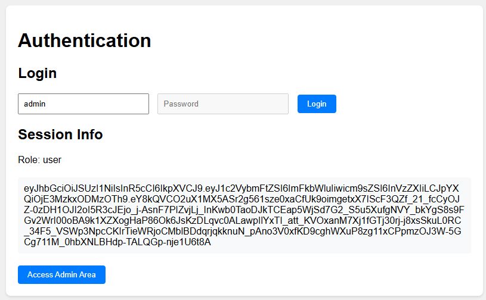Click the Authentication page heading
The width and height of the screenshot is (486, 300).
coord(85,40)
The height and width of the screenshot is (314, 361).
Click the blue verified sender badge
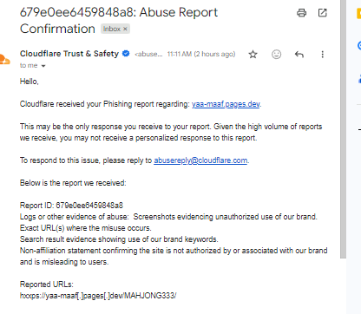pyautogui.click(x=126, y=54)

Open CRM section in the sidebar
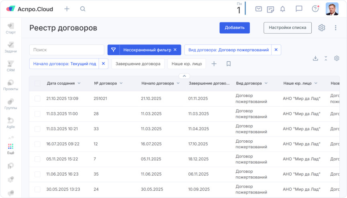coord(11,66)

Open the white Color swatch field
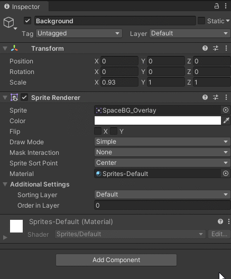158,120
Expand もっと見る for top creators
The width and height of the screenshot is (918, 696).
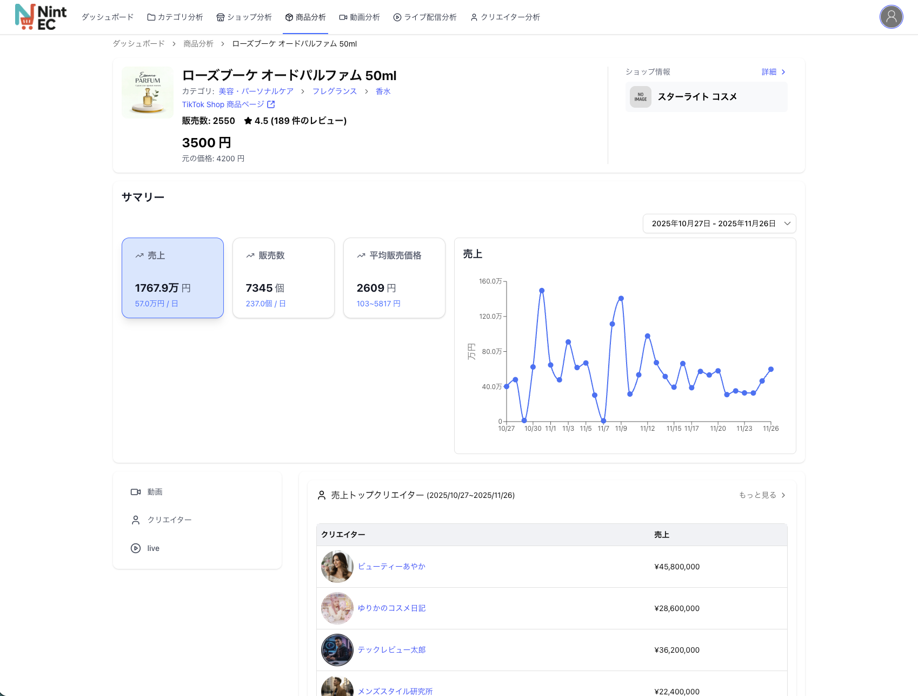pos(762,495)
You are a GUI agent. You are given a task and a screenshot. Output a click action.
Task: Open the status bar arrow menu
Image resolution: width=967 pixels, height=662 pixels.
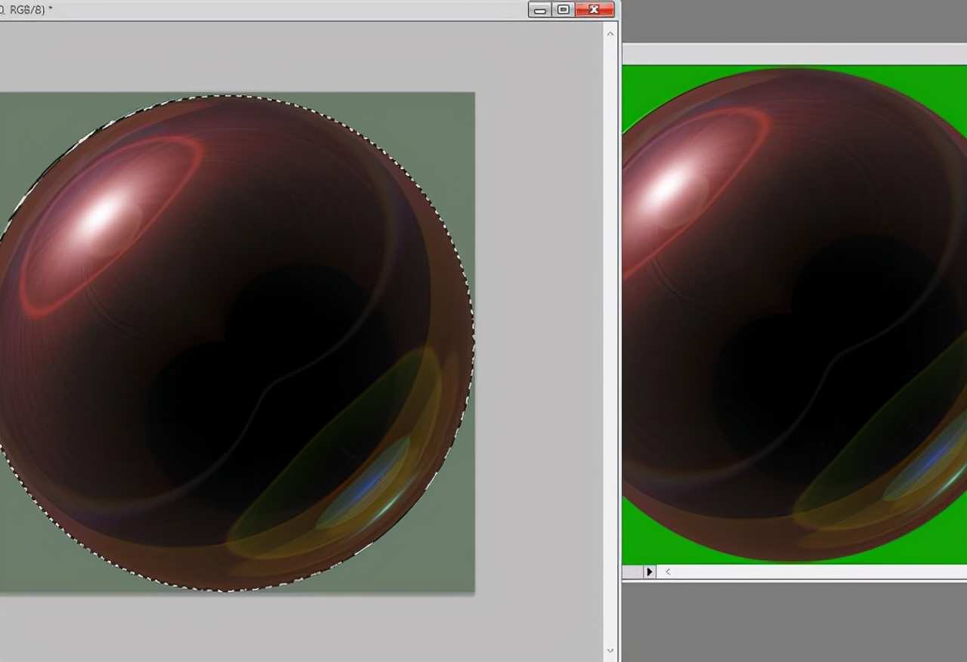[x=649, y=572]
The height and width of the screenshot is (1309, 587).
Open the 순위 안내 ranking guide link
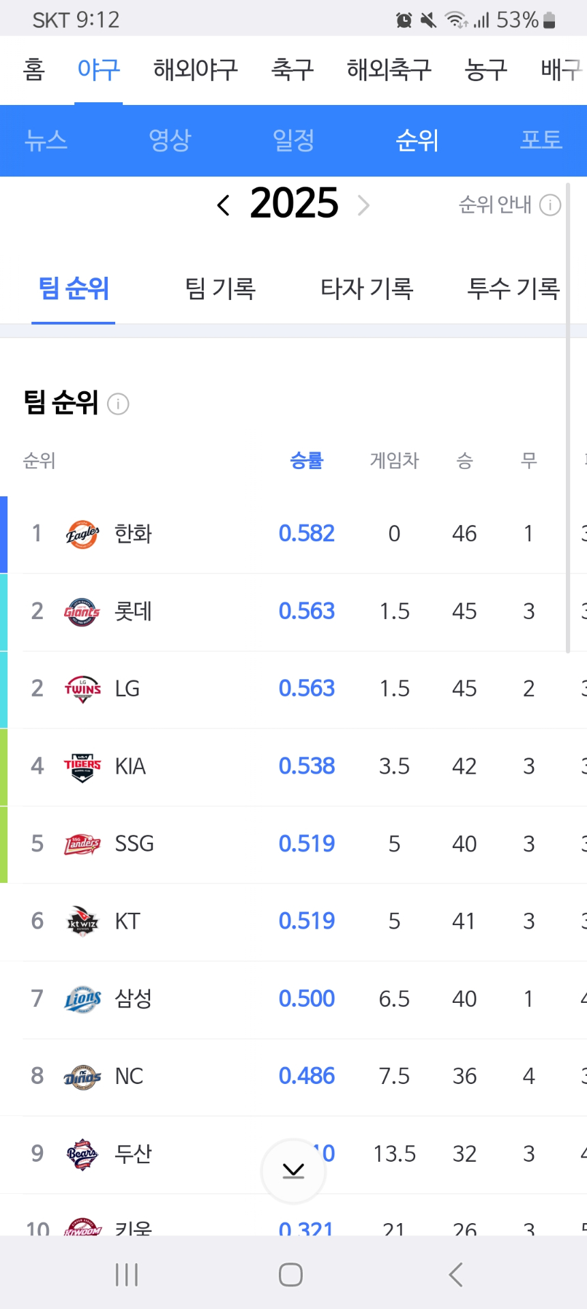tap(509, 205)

■ Instructions to follow: Set down nothing but the lines from the one containing "Expand もっと見る for top creators" to the final line above, both included, with every picture left out.

■ Answer section:
Expand もっと見る for top creators
The width and height of the screenshot is (918, 696).
pos(762,495)
You are a GUI agent. You are given a task and a screenshot. Output a click action.
Task: Open the status bar arrow menu
Image resolution: width=967 pixels, height=662 pixels.
[x=649, y=572]
The height and width of the screenshot is (1309, 587).
Open the 순위 안내 ranking guide link
tap(509, 205)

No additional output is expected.